The joint liability bill ultimately became a bargaining chip to force a deal on the $20 wage. Sanchez said franchise owners were the “collateral damage.” She attributes that in part to a prior lack of political organizing by franchise owners.

“We weren’t communicating and organizing,” she said. “I think we took for granted that the community understood that we were not all corporate-owned restaurants.”

She said she’s always tried to offer starting wages of $1 more than the minimum wage, and had been in the middle of an expansion in recent years, buoyed in part by more Californians moving inland during the COVID pandemic. But she’s cutting back in advance of the wage hike, putting off a drive-thru remodel and slowing down hiring. 

The union that pushed for the deal criticized the new PAC, but said it would be unsuccessful.

“It’s shameful for these multi-billion dollar corporations to attack these pro-worker champions — and voters are going to see right through it,” Arnulfo De La Cruz, president of SEIU Local 2015, said in a statement.

Restaurant giants and a handful of local franchise owners have also registered this year to lobby in San Jose, where the new Fast Food Workers Union is pursuing a city ordinance mandating employers provide paid time off, predictable scheduling and “know your rights” training.

The union in recent weeks accused one city council member, David Cohen, of reconsidering his support in response to industry influence. Several franchise owners this month contributed to a new PAC whose main spending so far has been to send $18,000 to another political action committee that has bought ads against Cohen’s opponent in his re-election bid. 

The contributions were first reported by San Jose Spotlight. Cohen’s office did not respond to a request for comment, but he told Spotlight he hadn’t withdrawn any support and was only considering if the proposed ordinance would work. 

Celeste Perez, a Burger King shift leader in San Jose who has been advocating for the ordinance, said she wants a firm commitment from council members and accused Cohen of shutting workers like her out after meeting with industry lobbyists. 

Perez, 43, makes $17.75 an hour and said the wage hike to $20 in April was supposed to help her keep up with inflation. This year the restaurant cut her hours by five a week due to the upcoming wage increase and slow sales at the beginning of the year, she said, but she still has the same amount of work to do, and often deals with threatening customers. 

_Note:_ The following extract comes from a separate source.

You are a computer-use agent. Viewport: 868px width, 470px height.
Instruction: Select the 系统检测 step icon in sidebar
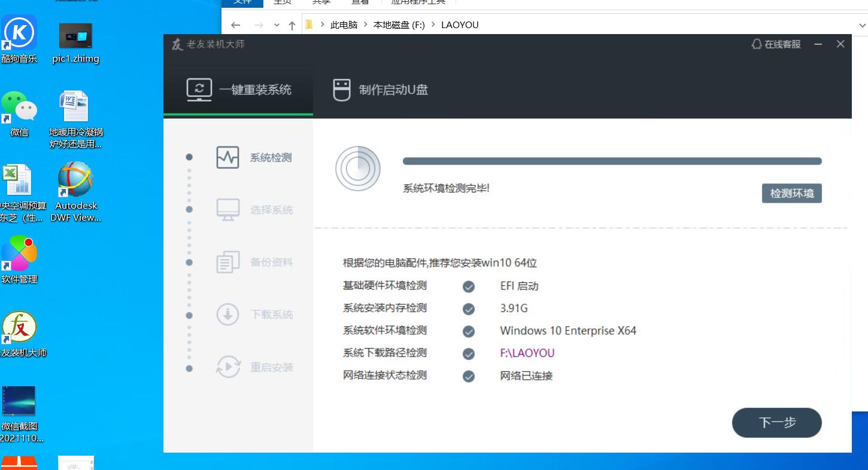227,157
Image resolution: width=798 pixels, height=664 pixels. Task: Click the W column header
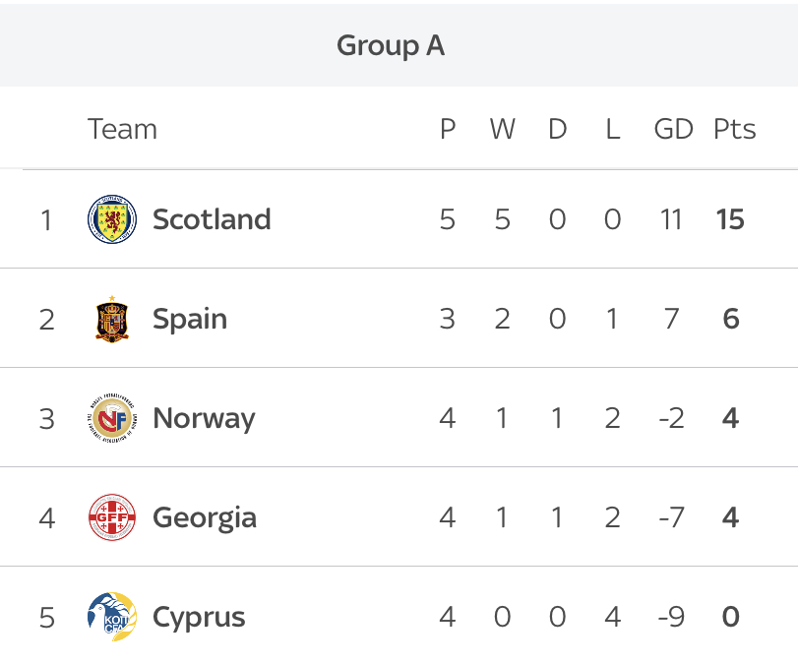coord(502,129)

She wants to afford to take a family vacation for the first time in seven or eight years, or at least attend her son’s soccer games, she said. “It’s really important for us to keep (moving) forward, not backward,” she said. “I think $20 is only one step.” 

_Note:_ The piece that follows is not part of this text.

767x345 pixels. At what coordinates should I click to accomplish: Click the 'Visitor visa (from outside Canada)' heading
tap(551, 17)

On Friday, the union called for a similar proposal in Los Angeles. Neither ordinance has been formally introduced yet. 

As part of last year’s deal, the state’s new fast food council is prohibited from enacting new policies on time off and scheduling — and the deal prohibited cities from raising fast food wages beyond the new statewide minimum. But there’s nothing to stop local governments from pursuing other regulations, which would further raise costs for operators.

The proposals and the bakery exemption controversy are likely to be more fuel for franchise owners to fight back. 

Brian Hom, the owner of two Vitality Bowls health food restaurants in San Jose, said he’s begun using his relationships with city council members to push back on the local proposal. He said he already sets employee schedules two weeks in advance, but is wary that a predictable scheduling requirement may prevent him from asking workers to come in last-minute if someone calls out sick. 

Hom said he has the option to open a third store, but has declined to do so with the prospect of new requirements. He said he and other franchise owners are discussing with the company how much to raise prices in April, and is hoping that’s enough to cover the wage increase without cutting staff or their hours.

“Businesses are going to speak up,” he said. “The $20 is already going to cause restaurants to close.”